ARM64 processors conform to IEEE754-2008, therefore use datatypes which are quite different from integers, as they’re structured into bitfields crossing byte boundaries. Performing bitwise operations or extensions on them therefore makes no sense.

Registers

The floating point registers don’t check the format of their contents, and can be used to contain regular binary data. Sometimes there can be speed advantages in using floating point registers to load and store data which isn’t floating point, so don’t be surprised to see these registers being used for other types of data which are then processed using general-purpose registers. This is most likely with operations involving the 128-bit Q registers, which can be a convenient way of working with 128-bit integers. For example,
STR Q1, [X0, X1]
stores a 128-bit integer currently in Q1 in [X0 and X1].

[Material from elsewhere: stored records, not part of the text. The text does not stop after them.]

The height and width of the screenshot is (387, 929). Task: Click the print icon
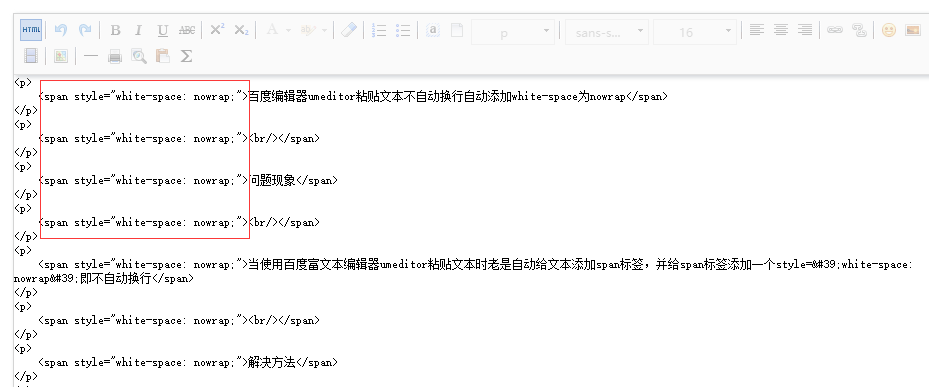[x=115, y=56]
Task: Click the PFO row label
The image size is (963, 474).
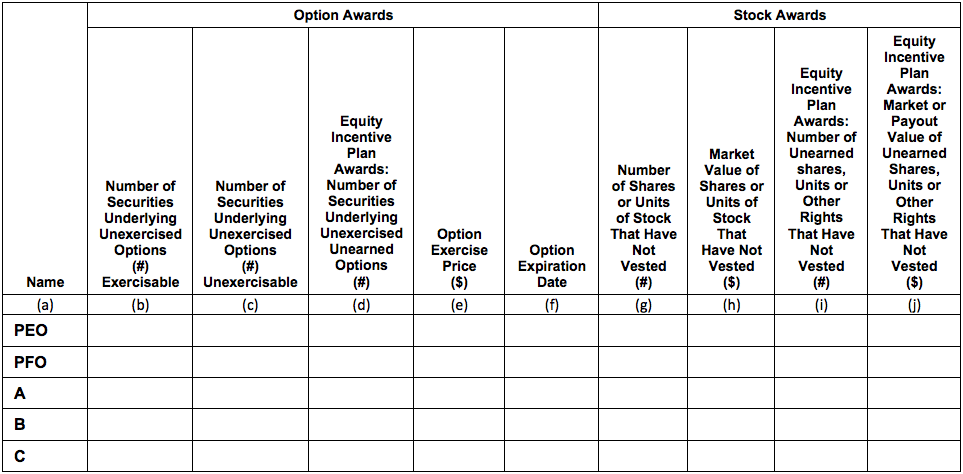Action: point(31,362)

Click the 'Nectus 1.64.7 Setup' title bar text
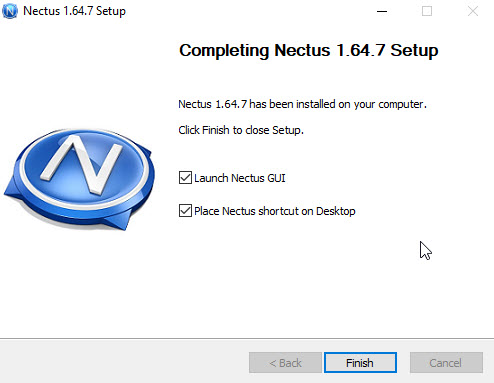74,11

There are 32 floating point registers, numbered from 0 to 31. Each can be accessed in five different sizes: V0 is the generic name for the first floating point register, which can be used as any of the following:

  • Q0 – 128-bit, C __float128
  • D0 – 64-bit, C double and long double, Swift Double, range +/- 2.23 x 10^-308 to +/- 1.80 x 10^308
  • S0 – 32-bit, C float, Swift Float, range +/- 1.17 x 10^-38 to +/- 3.4 x 10^38
  • H0 – 16 bit, C __fp16 or binary16.
  • (B0 – 8-bit, not used in practice.)

Note that ARM64 normally treats C long doubles as 128-bit, but Apple doesn’t, and retains them as 64-bit. For the sake of simplicity here, wherever appropriate I’ll use D versions to work in 64-bit Doubles.

Formats

While it’s easy to convert hexadecimal integers and grok them, native floating point format is opaque. Its basic scheme is to approximate each number using the form
m x ß^e
(m times beta to the power of e) where ß is the radix or base, which is a whole number of 2 or greater, m is the significand, whose absolute value is less than ß, and e is the exponent. As floating numbers can always be positive or negative, another key piece of data which has to be encoded is that sign. There’s no such thing as an unsigned floating point number (in this system).

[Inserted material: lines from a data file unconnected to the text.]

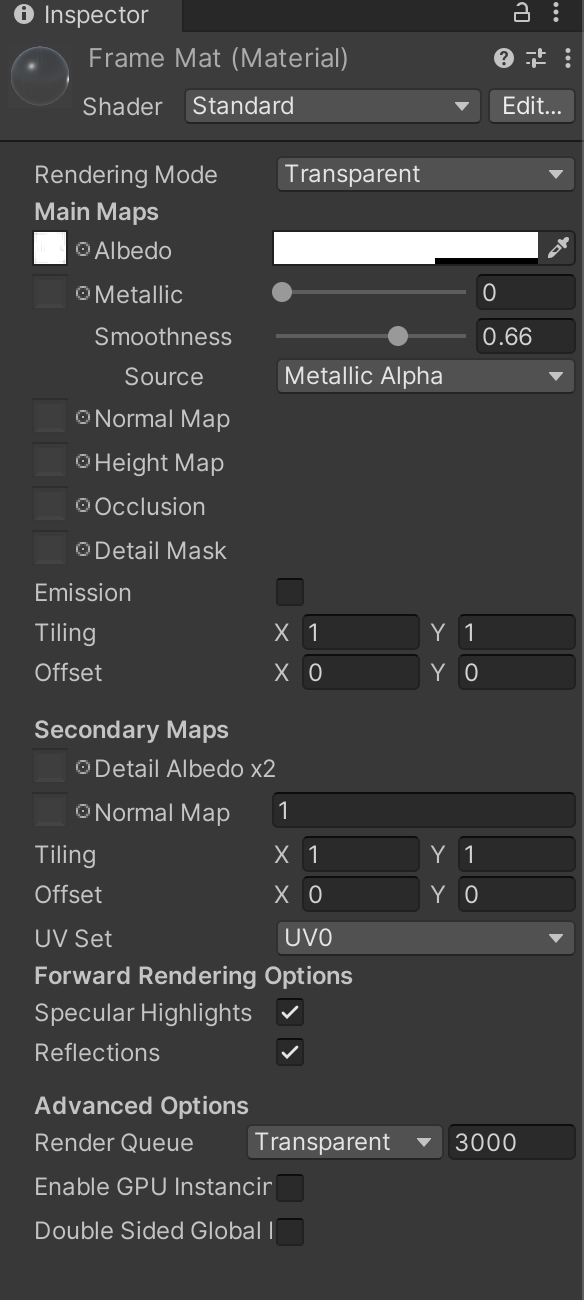Click the shader Edit... button

tap(531, 106)
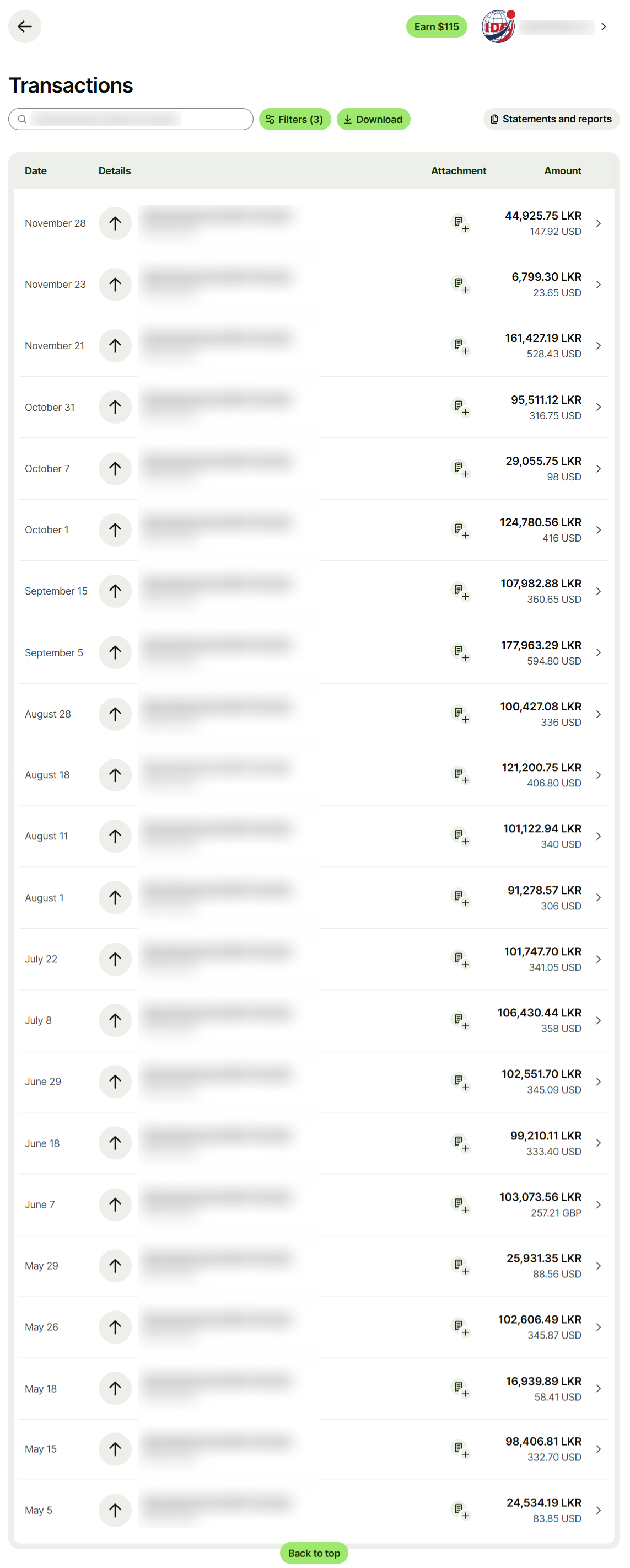
Task: Click the outgoing arrow icon for September 5
Action: tap(115, 652)
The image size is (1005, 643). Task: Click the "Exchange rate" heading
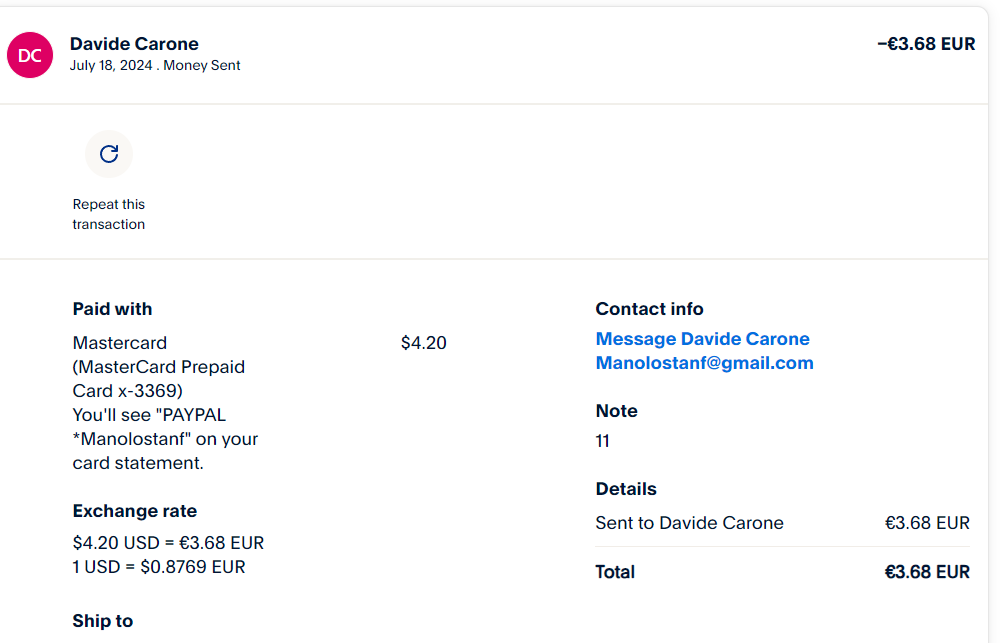pos(134,511)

Using this representation, floating point numbers can be normalised, in which their representation obeys the rule that not only is the absolute value of m < ß, but it’s also greater than or equal to 1. When the absolute value of m < 1, the number is said to be subnormal (or denormal). When normalised, the binary representation of every finite non-zero number is unique, which makes most things far simpler.

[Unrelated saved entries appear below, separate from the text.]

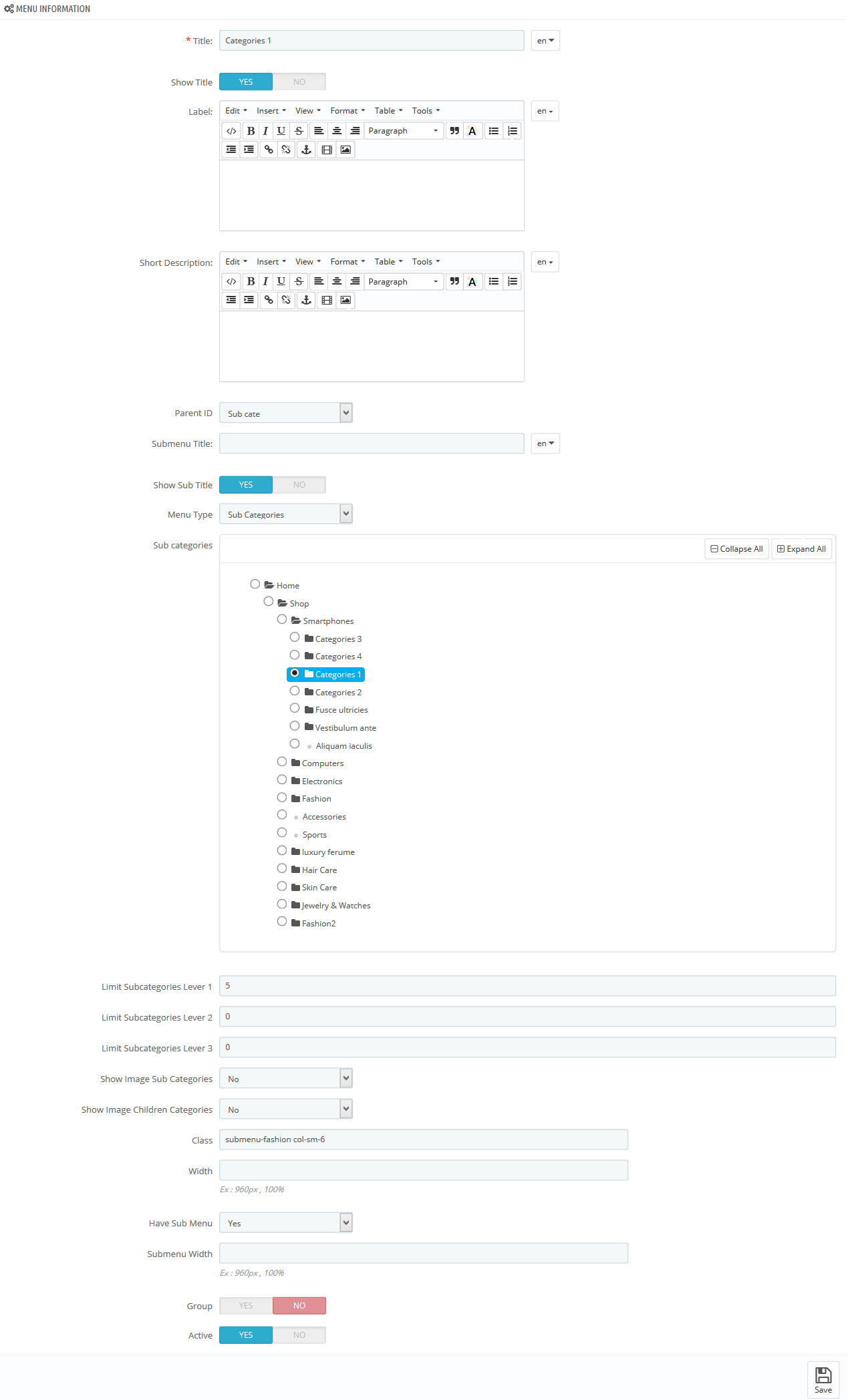This screenshot has width=848, height=1400.
Task: Click source code icon in Label editor
Action: tap(231, 131)
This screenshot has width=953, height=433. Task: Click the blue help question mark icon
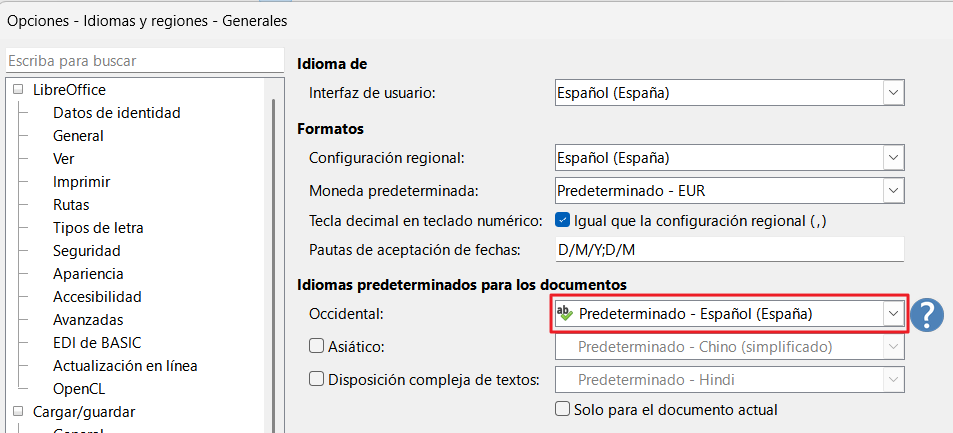[x=927, y=314]
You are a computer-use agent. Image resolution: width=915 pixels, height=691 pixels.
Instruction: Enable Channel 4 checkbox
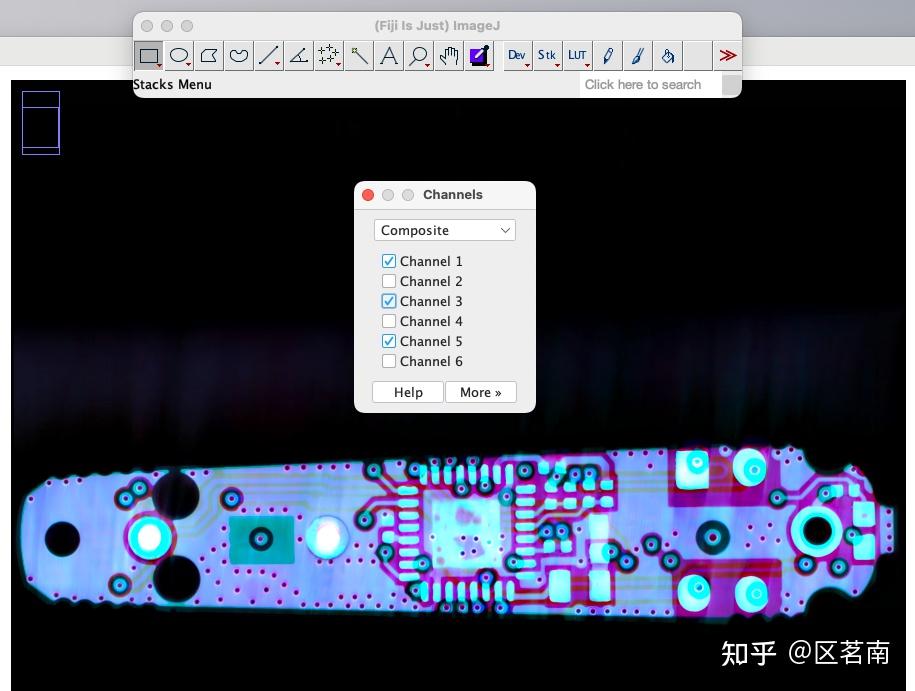pyautogui.click(x=389, y=321)
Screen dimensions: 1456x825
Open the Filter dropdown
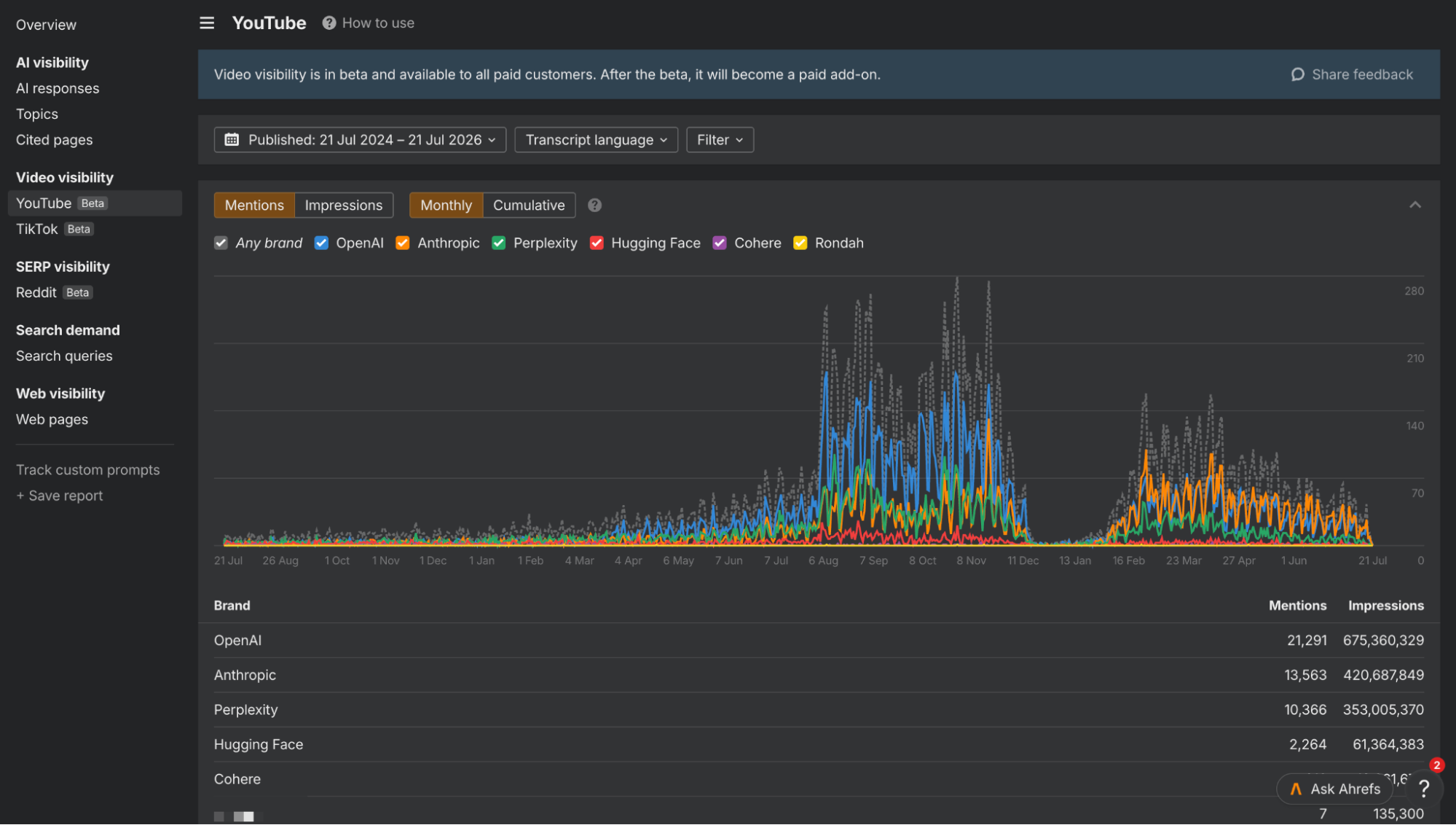[x=720, y=139]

In the IEEE754 binary32 format, corresponding to Floats, the sign is represented by one bit, the exponent in 8 bits, and the significand by the remaining 23 bits. In binary64 format, for Doubles, there’s the single sign bit, an 11 bit exponent, and 52 bits for the significand. There are special representations for zeros and infinities, which are both signed, and for a value ‘Not a Number’, the dreaded NaN, which is generated by some operations such as dividing by zero.

Although these forms allow a huge range of floating point numbers to be represented, relatively few of them are given precisely. A lot of work has gone into improving precision, how results should be rounded to the most appropriate binary value, and how these and other factors contribute to error. I’ll refer to these as I discuss floating point instructions, and the compromises that have to be reached between minimising error and achieving good performance.

Passing floating point arguments

Remember that these are used according to the register group. For a C wrapper of
extern double burble(long, double, long, double)
the first long will be passed in X0, the first double in D0, the second long in X1, and the second double in D1, with the result being returned in D0, as it’s a double.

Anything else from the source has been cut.